Clonal architecture evolution in Myeloproliferative Neoplasms: from a driver mutation to a complex heterogeneous mutational and phenotypic landscape

Abstract

Myeloproliferative neoplasms are characterized by the acquisition at the hematopoietic stem cell level of driver mutations targeting the JAK/STAT pathway. In addition, they also often exhibit additional mutations targeting various pathways such as intracellular signalling, epigenetics, mRNA splicing or transcription. The natural history of myeloproliferative neoplasms is usually marked by a chronic phase of variable duration depending on the disease subtype, which can be followed by an accelerated phase or transformation towards more aggressive diseases such as myelofibrosis or acute leukemia. Besides, recent studies revealed important new information about the rates and mechanisms of sequential acquisition and selection of mutations in hematopoietic cells of myeloproliferative neoplasms. Better understanding of these events has been made possible in large part with the help of novel techniques that are now available to precisely decipher at the single cell level both the clonal architecture and the mutation-induced cell modifications. In this review, we will summarize the most recent knowledge about the mechanisms leading to clonal selection, how clonal architecture complexity can explain disease heterogeneity, and the impact of clonal evolution on clinical evolution.

Introduction

BCR::ABL1-negative myeloproliferative neoplasms (MPNs) include essential thrombocythemia (ET), polycythemia vera (PV) and primary myelofibrosis (PMF). In these chronic hematological malignancies, the main short-term risk is the occurrence of thrombosis but a subset of patients may also evolve into secondary myelofibrosis, myelodysplastic syndrome or acute myeloid leukemia in the long run. However, the risk of long term evolution is heterogeneous between MPN subtypes: recent retrospective studies suggest that a high proportion of PV patients (up to 75% in 13 years) may experience progression to secondary myelofibrosis or AML [1], while in ET only a minority of patients experience clonal evolution and deterioration of MPN. The clinical course of MPNs is therefore characterized by a hitherto not fully understood nor accurately predicted inter-patient heterogeneity.

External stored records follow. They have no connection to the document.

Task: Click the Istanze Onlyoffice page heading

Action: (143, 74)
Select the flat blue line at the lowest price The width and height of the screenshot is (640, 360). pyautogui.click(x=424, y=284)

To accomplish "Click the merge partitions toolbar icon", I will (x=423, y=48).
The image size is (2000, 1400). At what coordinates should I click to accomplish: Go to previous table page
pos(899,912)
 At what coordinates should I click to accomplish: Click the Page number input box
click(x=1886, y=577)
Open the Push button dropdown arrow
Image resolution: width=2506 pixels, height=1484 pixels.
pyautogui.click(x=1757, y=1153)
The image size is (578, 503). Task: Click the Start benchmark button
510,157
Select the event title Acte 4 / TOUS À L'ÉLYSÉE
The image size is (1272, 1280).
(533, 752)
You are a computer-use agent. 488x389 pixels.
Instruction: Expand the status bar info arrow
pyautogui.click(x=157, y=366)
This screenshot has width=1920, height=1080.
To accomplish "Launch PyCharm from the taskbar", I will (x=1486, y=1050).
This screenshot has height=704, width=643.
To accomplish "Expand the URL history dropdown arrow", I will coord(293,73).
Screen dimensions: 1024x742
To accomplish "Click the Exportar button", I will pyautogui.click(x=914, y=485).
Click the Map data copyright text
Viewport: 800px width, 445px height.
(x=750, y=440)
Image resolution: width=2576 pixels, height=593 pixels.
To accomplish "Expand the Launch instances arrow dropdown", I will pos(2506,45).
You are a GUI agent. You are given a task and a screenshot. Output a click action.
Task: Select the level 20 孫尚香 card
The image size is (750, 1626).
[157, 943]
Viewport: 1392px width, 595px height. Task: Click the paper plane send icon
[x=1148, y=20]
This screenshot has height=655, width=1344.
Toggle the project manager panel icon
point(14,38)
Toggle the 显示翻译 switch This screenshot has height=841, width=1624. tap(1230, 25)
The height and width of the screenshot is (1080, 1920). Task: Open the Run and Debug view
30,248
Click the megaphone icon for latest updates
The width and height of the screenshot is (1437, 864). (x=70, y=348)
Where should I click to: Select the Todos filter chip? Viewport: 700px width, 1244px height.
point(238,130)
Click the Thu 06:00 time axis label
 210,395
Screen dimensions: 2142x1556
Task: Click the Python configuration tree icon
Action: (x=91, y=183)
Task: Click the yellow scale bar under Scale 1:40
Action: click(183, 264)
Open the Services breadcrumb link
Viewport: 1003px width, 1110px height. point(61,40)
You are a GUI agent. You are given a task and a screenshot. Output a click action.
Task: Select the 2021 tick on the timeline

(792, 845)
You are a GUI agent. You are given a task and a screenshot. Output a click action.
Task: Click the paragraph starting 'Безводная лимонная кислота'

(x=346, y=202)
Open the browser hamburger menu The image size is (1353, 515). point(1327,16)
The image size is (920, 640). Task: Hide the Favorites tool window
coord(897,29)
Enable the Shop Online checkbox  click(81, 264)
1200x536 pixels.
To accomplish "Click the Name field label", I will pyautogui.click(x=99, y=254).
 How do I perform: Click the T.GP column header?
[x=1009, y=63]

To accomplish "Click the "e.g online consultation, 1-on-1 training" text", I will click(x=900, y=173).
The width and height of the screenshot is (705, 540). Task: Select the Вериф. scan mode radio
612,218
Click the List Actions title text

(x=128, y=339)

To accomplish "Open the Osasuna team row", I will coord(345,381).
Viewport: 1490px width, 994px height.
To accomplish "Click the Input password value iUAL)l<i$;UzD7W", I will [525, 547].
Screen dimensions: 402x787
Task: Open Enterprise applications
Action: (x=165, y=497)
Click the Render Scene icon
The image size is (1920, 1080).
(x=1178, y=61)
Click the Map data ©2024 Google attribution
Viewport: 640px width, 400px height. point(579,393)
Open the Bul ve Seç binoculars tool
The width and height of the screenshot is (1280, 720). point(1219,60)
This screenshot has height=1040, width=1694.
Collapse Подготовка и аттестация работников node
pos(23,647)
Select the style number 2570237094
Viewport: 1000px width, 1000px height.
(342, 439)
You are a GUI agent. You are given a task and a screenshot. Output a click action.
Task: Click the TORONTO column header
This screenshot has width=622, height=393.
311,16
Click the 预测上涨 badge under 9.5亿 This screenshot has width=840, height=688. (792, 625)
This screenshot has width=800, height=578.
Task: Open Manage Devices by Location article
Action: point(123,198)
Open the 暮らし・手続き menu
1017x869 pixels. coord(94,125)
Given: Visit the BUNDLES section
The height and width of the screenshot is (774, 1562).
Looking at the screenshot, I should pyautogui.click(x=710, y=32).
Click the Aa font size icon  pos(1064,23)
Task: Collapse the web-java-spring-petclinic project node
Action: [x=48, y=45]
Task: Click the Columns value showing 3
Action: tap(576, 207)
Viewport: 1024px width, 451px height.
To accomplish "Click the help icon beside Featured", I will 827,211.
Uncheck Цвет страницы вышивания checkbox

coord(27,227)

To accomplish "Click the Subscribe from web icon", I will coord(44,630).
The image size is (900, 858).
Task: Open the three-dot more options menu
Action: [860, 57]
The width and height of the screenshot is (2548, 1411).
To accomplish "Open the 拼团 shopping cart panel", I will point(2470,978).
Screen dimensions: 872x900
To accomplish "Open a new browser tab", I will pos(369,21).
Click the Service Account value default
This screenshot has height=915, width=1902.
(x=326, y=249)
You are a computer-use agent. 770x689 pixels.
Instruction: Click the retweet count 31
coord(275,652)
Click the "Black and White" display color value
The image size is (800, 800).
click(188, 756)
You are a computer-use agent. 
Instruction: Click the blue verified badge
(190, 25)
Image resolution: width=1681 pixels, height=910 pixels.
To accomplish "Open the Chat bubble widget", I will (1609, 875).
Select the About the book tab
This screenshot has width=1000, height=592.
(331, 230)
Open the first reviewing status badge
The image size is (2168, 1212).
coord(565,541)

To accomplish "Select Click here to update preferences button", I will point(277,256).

In the recent years, disease heterogeneity has been mainly linked to the diversity of genetic lesions found in patients’ hematopoietic stem cells (HSC). Indeed, MPNs represent a model of sequential acquisition of genetic abnormalities over time, allowing the study of the influence of environmental and intrinsic factors on tumor shape. Numerous studies have shown that precise genetic characterization of the disease can help to evaluate its prognosis [2] as the number and type of mutations are the main criteria considered to predict the outcome of patients. Indeed, recent prognostic scoring systems include the mutational pattern [3,4,5]. Dissecting the prognostic impact of diverse molecular markers allows a better understanding of the heterogeneity of tumor cells and demonstrates its predominant role in MPN evolution. Furthermore, implementation of new sequencing techniques at the single-cell level allows more precise characterization of complex molecular patterns associated with disease heterogeneity. Despite an improved understanding of the clonal architecture of MPNs over the past years, the mechanisms leading to clonal selection once the mutations are acquired remain poorly understood. In several types of cancers, a clear role of the microenvironment has been demonstrated in the selection of mutations. Specific clones harboring particular mutations may be selected due to inter-clone competition for nutrients or to the presence of an inflammatory environment. The drugs received during the chronic phase of the disease can also participate in clonal selection, which may be of particular importance in MPN patients who often require lifelong treatments. The aims of this review are to recapitulate the current knowledge of the different molecular lesions acquired in MPNs, highlight their impact on disease evolution and discuss the processes influencing their selection and expansion over time.